* TEXT:
::::::::

Smith v. The State.
Appellant Christopher Rayshun Smith was tried and convicted of murder and related offenses in connection with the shooting death of Kevin Daniel and aggravated assault of Kamenika Whatley.1 Smith appeals, claiming three instances of trial court error. Though we find no merit in any of Smith's trial phase enumerations, we do find error with regard to his sentences and therefore we must vacate and remand for re-sentencing.
Viewed in the light most favorable to the jury's verdict, the evidence adduced at trial established as follows. Smith, a drug dealer, devised a plan with co-indictees Antonio Jones and Jamarrcus Sullivan to rob Kevin Daniel, a competing dealer, of his drugs and money. On June 1, 2013, Smith dropped Jones and Sullivan off near Daniel's home in Rome, Georgia. As the men approached the house, with Smith's shotgun in tow, Jones recognized an SUV parked in the driveway as belonging to Kamenika Whatley. Scared that she would be able to identify him, the men decided that Jones would open the front door and Sullivan would “handle everything else.”

::::::::

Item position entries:

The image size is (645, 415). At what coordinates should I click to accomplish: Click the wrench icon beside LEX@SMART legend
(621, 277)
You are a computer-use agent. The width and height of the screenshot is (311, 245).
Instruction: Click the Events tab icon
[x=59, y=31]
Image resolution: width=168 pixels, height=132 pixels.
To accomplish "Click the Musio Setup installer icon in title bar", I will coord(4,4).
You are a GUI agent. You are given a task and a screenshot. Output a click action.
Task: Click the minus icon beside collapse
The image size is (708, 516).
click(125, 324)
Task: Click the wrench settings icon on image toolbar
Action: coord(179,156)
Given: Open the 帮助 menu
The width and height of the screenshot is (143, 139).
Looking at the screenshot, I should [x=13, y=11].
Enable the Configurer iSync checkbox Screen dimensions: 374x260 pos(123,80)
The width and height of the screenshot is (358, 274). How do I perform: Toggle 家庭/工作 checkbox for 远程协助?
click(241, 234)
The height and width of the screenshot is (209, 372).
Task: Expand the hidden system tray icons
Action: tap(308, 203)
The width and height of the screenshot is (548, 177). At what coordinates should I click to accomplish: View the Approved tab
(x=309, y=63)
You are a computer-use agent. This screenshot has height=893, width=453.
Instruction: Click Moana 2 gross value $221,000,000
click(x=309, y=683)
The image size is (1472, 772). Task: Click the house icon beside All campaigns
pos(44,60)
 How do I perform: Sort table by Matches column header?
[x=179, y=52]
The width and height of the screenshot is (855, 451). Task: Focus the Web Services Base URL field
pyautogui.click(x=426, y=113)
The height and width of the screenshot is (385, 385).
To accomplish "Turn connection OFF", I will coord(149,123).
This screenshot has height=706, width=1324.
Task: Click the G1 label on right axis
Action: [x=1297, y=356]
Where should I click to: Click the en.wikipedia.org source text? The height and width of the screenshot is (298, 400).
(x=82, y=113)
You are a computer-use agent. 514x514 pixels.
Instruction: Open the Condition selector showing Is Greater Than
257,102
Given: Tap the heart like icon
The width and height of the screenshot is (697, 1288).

::::::::

* TASKS TO COMPLETE:
1. Repeat word for word the part of the court opinion starting with "Smith v. The" and going on through "remand for re-sentencing.".
2. Which people does the court opinion name in full? List each one.
3. Render this sentence from the court opinion in Spanish: "On June 1, 2013, Smith dropped Jones and Sullivan off near Daniel's home in Rome, Georgia."

* WORKED ANSWERS:
1.
Smith v. The State.
Appellant Christopher Rayshun Smith was tried and convicted of murder and related offenses in connection with the shooting death of Kevin Daniel and aggravated assault of Kamenika Whatley.1 Smith appeals, claiming three instances of trial court error. Though we find no merit in any of Smith's trial phase enumerations, we do find error with regard to his sentences and therefore we must vacate and remand for re-sentencing.

2.
Christopher Rayshun Smith
Kevin Daniel
Kamenika Whatley
Antonio Jones
Jamarrcus Sullivan

3. El 1 de junio de 2013, Smith dejó a Jones y a Sullivan cerca de la casa de Daniel en Rome, Georgia.